ディナモのディレクターであり、同時にUEFA委員の立場としてロビー活動を行ったダミール・ヴルバノヴィッチ氏も、今回は大きな処分は免れないと覚悟を決めていたものの、蓋を開けたら余りに重い処分に深く嘆いています。
「これほどの処分に私はかなり驚愕している。ティミショアラの事件に関しては全く責任のないクラブにUEFAがここまで罰するとは予想もしていなかった。自分達をディナモのサポーターと呼び、国外に出る度にクラブとクロアチア国家に恥をかかせるようなフーリガンに責任があるのだが…。
これまでUEFAも辛抱してきたが、ティミショアラはコップから水が溢れる最後の一滴となった。残念だ。ディナモを心から愛し、どこでも応援に駆けつけるようなサポーターが95%なのに、そんな彼らが気の毒でならない。少数派のフーリガングループに対して国家が何も押さえることができなかった事実のせいで、サポーターの大多数が我々と一緒に損害を被ることになるのだから」
もちろん、ズドラヴコ・マミッチ副会長のリアクションも予想されたものでした。メディアから処分内容を聞かされると「驚愕だ!」と述べたのち、しばらく言葉を失いました。

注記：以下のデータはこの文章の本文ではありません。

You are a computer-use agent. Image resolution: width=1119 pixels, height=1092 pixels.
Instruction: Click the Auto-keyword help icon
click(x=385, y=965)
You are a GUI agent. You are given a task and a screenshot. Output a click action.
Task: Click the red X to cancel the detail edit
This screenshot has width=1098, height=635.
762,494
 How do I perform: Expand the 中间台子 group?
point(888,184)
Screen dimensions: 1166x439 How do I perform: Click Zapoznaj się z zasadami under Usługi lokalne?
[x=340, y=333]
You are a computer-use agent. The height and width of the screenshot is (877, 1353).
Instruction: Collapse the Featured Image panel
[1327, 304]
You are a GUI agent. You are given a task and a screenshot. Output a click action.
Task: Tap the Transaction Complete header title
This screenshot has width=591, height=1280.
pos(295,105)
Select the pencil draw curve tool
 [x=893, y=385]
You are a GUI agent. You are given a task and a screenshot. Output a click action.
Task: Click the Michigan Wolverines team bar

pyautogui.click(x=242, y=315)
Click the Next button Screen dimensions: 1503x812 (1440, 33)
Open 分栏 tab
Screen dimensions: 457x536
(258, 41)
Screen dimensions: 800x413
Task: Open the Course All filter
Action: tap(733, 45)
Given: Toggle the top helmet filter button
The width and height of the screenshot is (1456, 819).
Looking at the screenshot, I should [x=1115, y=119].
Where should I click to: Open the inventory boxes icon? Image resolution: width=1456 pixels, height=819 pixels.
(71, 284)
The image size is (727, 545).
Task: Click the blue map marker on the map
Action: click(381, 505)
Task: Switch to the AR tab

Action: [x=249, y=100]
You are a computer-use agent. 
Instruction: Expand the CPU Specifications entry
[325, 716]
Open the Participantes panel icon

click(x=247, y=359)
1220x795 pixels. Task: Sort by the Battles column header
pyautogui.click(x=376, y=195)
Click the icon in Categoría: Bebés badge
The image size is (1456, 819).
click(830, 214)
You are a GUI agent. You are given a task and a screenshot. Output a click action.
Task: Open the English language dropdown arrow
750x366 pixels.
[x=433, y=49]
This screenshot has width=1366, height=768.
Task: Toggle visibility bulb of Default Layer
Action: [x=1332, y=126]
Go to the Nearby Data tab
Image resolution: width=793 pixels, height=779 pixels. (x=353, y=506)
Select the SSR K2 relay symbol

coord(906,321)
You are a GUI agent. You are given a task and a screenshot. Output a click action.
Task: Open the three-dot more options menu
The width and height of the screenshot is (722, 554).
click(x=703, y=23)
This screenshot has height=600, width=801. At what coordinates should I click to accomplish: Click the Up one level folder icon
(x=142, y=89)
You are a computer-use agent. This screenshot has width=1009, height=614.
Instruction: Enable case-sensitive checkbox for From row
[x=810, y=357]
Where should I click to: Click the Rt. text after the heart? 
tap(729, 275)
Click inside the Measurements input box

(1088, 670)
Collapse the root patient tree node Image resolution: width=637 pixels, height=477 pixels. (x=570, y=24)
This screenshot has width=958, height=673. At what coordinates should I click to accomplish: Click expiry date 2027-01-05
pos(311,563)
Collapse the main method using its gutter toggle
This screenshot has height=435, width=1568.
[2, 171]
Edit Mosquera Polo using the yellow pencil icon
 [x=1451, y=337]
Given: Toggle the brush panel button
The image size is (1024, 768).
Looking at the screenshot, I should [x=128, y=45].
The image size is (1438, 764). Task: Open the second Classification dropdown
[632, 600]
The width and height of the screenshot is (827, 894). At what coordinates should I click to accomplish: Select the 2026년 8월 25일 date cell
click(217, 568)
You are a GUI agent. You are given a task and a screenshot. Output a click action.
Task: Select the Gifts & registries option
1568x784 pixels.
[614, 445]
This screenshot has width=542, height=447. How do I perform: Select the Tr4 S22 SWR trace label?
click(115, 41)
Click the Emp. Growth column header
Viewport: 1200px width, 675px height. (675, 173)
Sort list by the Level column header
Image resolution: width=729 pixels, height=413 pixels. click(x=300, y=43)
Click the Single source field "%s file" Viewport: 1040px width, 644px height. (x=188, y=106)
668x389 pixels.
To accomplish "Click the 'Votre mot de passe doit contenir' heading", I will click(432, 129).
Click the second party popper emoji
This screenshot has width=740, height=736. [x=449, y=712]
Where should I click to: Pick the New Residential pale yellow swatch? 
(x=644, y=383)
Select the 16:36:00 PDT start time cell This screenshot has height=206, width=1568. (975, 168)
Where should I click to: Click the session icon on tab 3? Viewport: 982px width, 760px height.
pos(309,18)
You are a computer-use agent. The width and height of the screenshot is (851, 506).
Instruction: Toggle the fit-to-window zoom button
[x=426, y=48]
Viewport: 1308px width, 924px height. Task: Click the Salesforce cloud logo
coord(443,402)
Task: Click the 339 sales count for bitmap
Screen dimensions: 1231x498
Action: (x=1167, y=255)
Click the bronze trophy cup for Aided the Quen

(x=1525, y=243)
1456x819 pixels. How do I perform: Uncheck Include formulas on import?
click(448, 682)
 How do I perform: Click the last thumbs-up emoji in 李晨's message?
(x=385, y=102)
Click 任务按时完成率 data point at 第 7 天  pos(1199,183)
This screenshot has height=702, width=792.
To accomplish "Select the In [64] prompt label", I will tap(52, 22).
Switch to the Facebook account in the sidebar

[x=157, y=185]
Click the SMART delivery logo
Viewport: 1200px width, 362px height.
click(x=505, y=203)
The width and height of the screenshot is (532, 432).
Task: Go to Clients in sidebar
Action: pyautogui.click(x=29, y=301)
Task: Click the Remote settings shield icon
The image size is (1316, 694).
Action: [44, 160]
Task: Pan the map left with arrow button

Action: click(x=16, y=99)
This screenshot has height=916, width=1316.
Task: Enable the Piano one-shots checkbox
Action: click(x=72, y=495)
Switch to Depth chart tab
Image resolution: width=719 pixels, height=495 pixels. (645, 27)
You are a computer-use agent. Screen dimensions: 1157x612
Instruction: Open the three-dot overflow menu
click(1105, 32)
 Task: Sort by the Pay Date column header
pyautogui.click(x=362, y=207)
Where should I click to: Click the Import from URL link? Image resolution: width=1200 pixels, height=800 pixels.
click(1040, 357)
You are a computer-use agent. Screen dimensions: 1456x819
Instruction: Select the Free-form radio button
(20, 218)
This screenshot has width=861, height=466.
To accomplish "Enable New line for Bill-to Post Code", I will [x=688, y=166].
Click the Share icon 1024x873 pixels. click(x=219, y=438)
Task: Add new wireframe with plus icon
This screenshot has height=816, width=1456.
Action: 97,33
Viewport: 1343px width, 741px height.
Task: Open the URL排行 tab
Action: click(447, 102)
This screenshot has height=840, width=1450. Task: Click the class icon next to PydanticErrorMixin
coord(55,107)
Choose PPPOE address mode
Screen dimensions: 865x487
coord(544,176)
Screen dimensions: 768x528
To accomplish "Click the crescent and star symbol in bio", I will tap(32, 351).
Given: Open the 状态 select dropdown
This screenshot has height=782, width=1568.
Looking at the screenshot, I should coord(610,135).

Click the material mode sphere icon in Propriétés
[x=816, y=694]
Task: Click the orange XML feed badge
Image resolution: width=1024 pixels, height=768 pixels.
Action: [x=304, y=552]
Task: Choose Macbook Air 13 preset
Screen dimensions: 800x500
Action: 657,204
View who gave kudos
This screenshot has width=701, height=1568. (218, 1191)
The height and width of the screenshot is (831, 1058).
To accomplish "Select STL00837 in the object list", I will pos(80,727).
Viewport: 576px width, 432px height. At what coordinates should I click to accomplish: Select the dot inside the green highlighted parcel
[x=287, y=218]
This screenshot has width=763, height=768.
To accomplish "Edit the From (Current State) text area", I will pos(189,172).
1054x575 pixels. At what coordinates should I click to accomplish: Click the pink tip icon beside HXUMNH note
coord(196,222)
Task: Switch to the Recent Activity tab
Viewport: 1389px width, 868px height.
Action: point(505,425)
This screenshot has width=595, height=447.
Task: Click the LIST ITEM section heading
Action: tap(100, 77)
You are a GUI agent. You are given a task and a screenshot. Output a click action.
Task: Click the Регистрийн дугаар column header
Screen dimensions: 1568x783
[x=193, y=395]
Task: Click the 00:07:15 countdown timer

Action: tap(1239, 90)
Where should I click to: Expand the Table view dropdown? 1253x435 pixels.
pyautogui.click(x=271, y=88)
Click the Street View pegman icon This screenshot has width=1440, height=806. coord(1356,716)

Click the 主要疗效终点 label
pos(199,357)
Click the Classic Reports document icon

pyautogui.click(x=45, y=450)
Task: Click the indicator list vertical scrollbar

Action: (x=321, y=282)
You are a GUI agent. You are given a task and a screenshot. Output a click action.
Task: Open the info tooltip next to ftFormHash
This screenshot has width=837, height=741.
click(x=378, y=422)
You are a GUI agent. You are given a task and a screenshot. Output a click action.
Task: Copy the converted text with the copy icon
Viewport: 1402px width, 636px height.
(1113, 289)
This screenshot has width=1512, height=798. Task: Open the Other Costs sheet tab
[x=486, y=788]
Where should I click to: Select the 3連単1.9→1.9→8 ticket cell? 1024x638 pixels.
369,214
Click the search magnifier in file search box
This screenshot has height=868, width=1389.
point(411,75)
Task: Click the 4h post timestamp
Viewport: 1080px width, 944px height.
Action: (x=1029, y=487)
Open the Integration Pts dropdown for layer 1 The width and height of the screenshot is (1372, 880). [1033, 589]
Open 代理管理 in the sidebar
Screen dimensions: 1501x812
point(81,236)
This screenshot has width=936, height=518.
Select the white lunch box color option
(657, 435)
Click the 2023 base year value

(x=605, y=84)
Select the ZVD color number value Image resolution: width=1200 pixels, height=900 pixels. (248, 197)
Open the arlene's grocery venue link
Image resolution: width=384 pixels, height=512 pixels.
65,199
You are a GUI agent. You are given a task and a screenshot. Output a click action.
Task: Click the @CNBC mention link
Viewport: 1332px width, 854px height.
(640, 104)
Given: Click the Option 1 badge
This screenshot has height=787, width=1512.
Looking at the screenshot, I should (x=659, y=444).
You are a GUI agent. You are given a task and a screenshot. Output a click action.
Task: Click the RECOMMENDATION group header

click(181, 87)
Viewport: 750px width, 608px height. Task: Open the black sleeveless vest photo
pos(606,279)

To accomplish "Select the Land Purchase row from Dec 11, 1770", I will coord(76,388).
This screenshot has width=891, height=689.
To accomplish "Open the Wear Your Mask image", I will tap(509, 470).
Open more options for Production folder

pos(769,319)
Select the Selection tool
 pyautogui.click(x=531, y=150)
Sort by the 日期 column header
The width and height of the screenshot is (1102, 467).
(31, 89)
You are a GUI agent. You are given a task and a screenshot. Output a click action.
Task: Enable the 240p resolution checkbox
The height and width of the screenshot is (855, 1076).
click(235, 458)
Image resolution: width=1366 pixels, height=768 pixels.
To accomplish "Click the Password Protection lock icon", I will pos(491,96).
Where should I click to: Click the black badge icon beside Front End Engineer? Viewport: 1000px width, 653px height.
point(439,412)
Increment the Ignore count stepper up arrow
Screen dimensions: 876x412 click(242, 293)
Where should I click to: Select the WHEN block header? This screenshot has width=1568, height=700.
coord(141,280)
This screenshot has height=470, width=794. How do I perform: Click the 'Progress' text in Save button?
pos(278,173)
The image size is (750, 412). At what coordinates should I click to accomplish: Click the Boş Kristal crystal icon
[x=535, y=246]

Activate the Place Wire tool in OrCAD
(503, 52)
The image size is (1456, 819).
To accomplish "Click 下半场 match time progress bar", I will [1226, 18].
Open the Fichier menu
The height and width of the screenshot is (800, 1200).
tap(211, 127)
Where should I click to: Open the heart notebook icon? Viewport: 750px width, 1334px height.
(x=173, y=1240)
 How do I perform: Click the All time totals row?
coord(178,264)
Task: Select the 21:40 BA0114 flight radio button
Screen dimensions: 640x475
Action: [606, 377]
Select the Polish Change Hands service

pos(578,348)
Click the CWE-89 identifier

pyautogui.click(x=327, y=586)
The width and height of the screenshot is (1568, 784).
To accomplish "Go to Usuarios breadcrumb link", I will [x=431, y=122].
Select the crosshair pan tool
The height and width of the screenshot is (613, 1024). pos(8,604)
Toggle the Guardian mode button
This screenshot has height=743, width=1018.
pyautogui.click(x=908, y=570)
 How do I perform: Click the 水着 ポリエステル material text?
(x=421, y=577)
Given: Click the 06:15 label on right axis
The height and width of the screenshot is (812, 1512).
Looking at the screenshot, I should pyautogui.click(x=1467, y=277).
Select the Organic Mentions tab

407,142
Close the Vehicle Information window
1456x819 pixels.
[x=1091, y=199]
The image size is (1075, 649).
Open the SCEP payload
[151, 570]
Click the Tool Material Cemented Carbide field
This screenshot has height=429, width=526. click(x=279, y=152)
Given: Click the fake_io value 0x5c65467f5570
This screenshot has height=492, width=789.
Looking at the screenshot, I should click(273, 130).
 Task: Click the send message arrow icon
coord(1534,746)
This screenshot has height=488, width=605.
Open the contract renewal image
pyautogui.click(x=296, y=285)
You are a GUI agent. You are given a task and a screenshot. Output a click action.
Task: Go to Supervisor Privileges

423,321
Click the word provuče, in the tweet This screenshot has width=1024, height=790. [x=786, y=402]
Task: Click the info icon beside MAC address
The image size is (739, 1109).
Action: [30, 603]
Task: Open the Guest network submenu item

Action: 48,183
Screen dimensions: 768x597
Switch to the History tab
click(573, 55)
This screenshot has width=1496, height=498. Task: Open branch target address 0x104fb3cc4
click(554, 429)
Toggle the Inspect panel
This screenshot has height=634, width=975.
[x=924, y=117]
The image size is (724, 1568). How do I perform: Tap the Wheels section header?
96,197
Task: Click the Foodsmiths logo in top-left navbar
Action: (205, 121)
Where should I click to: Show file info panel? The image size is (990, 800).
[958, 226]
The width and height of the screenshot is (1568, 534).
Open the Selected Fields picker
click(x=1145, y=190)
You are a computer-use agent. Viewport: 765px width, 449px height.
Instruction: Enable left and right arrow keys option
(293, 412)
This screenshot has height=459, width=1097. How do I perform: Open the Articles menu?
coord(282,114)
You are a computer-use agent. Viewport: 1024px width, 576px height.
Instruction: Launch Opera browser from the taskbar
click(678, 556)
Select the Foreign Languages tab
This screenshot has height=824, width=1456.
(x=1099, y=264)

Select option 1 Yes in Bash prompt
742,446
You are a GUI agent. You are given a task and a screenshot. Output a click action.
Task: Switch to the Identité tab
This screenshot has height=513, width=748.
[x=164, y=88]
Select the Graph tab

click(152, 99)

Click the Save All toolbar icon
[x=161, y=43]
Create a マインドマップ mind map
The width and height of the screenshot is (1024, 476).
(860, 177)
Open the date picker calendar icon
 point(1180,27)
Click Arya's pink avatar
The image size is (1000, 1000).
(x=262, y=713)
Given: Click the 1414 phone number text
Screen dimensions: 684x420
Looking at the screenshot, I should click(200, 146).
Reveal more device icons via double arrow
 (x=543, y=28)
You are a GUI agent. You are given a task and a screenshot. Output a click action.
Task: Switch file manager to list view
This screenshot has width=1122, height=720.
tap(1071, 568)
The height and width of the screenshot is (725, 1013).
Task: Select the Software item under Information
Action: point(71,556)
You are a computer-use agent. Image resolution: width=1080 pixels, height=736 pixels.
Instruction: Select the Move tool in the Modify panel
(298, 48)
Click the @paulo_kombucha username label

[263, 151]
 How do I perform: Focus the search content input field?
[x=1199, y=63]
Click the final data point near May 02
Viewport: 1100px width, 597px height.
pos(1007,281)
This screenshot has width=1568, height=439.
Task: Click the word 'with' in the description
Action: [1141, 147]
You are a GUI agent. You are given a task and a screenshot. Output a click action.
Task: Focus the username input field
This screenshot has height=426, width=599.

「分からない、何を言ったらいいのか分からない…。恐ろしすぎる。全くもって信じられない。そんな罰則は過去に聞いたことがないし、最悪な処分だ」
クルノスラフ・ユルチッチ監督は
「最初に処分内容を聞いた時は全く信じられなかった。処分は予想していたものの、これほど強烈で悲しく、反スポーツ的な罰則になるとは思ってなかった。無観客試合はクラブの存続に関わるが、勝点まで没収されるのならば、"なぜサッカーをやるのか"という問題にまで進展してしまう。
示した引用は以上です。